State Dept. Posts and Deletes Article "Promoting" Mar-A-Lago After Heavy Criticism

After receiving a series of complaints, the U.S. State Department has pulled an article from its website about President Trump's Palm Beach Mar-a-Lago resort.  

Originally posted on April 4th, the link to the article now leads to a webpage that reads: "The intention of the article was to inform the public about where the president has been hosting world leaders. We regret any misperception and have removed the post."

Share America removed the post on Monday after the State Department’s efforts to share the article drew criticism. 

Democratic Senator (Oregon) Ron Wyden asked in a Twitter post why the State Department would spend taxpayer dollars promoting "the president's private country club."

Since the State Department's post, other outlets have picked up on the alleged tendency of Trump's "...foreign police team [to promote the "winter White House" as well.]" Politico reports that at least two U.S. embassies also circulated the blog post throughout April, promoting the Florida estate. 

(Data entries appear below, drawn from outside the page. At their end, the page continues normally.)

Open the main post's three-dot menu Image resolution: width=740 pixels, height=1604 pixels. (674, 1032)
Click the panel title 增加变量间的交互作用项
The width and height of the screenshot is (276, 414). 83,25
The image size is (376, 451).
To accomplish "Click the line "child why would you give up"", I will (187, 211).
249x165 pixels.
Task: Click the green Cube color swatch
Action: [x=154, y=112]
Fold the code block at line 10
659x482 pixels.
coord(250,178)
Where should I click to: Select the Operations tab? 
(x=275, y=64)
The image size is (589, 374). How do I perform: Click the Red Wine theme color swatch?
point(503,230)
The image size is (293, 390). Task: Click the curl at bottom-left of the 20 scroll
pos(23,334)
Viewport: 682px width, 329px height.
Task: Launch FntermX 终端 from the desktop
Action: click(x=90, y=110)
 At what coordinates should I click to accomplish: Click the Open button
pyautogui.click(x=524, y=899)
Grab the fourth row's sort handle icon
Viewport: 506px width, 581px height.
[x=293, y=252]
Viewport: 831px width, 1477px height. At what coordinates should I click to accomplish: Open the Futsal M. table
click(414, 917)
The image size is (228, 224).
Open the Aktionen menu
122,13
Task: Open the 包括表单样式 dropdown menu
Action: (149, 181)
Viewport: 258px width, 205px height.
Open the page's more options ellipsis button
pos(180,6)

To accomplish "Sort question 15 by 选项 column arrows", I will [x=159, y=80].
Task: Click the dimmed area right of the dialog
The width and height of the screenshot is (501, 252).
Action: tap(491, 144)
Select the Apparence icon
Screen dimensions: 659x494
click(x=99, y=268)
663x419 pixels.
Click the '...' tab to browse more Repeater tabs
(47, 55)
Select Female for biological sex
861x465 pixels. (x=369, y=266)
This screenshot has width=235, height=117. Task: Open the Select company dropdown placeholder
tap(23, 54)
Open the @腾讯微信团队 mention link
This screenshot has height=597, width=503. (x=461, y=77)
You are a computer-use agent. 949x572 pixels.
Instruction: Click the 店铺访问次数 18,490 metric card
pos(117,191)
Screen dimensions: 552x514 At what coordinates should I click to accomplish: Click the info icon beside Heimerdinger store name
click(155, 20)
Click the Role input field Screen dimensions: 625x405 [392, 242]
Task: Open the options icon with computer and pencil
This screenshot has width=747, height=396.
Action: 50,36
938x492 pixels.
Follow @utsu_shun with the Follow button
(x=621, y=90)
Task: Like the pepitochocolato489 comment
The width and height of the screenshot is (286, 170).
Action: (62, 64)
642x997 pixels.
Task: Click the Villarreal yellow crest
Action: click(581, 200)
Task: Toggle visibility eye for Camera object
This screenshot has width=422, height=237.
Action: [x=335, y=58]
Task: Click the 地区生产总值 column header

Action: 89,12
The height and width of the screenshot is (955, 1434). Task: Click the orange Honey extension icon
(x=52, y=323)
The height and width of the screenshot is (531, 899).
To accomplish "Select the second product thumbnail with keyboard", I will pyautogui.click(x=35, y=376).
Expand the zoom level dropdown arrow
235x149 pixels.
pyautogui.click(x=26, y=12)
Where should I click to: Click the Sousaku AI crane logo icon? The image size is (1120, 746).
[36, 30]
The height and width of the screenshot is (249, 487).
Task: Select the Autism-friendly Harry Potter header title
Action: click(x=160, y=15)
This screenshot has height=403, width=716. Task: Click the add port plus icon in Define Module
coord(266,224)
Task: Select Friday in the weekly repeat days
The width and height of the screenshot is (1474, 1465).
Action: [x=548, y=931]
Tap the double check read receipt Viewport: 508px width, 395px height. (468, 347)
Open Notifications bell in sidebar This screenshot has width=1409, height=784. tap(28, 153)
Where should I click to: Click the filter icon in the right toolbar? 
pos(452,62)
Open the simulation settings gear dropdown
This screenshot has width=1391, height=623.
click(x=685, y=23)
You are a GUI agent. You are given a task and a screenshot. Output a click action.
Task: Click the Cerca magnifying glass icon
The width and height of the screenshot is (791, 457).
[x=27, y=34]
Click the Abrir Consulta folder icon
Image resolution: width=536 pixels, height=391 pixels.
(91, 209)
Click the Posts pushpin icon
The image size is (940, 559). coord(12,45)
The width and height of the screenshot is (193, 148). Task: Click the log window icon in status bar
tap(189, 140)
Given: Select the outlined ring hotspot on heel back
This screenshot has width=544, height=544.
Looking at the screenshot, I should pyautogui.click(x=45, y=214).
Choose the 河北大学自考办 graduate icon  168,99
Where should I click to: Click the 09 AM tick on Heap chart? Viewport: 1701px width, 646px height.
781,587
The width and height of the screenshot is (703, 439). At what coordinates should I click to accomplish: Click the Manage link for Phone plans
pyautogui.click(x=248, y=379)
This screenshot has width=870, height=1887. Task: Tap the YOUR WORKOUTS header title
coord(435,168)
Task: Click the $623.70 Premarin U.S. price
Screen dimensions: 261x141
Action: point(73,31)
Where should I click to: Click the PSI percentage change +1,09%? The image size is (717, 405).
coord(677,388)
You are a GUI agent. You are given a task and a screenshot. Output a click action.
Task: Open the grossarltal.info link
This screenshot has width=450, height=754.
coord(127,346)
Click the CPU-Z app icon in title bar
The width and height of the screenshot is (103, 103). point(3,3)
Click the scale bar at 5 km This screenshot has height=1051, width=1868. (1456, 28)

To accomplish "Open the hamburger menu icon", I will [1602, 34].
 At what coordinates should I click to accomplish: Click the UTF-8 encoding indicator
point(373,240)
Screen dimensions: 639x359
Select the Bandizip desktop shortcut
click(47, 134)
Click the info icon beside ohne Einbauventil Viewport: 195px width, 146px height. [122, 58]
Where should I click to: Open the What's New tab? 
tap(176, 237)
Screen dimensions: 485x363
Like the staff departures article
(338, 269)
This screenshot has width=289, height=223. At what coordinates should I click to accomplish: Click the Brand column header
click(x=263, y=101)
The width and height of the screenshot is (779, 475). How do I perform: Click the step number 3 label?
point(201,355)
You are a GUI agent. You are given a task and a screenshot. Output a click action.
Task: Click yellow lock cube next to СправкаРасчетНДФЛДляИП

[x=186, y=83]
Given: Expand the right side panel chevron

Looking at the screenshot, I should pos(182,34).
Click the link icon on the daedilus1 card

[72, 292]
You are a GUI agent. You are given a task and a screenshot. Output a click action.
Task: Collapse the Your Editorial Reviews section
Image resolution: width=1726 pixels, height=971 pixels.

Allegedly, the United Kingdom and Albanian embassies posted the article, yet both of those links are now dead as well. 

The blog post described the “dream deferred” when Mar-a-Lago’s original builder, Marjorie Merriweather Post, willed the property to the federal government upon her death in 1973.

The post’s author, Leigh Hartman, wrote, explaining how the government returned the property to Post’s trust because it cost too much money to maintain. Yet Trump bought the property and its furniture in 1985, and he opened it a decade later as a private club.

“Post’s dream of a winter White House came true with Trump’s election in 2016,” Hartman wrote.

Prior to the post being removed Monday, the ethics watchdog group American Oversight said it would file complaints with the State Department’s Inspector General and the Office of Government Ethics, and it also said it would write to Capitol Hill oversight panels urging them to launch their own investigations.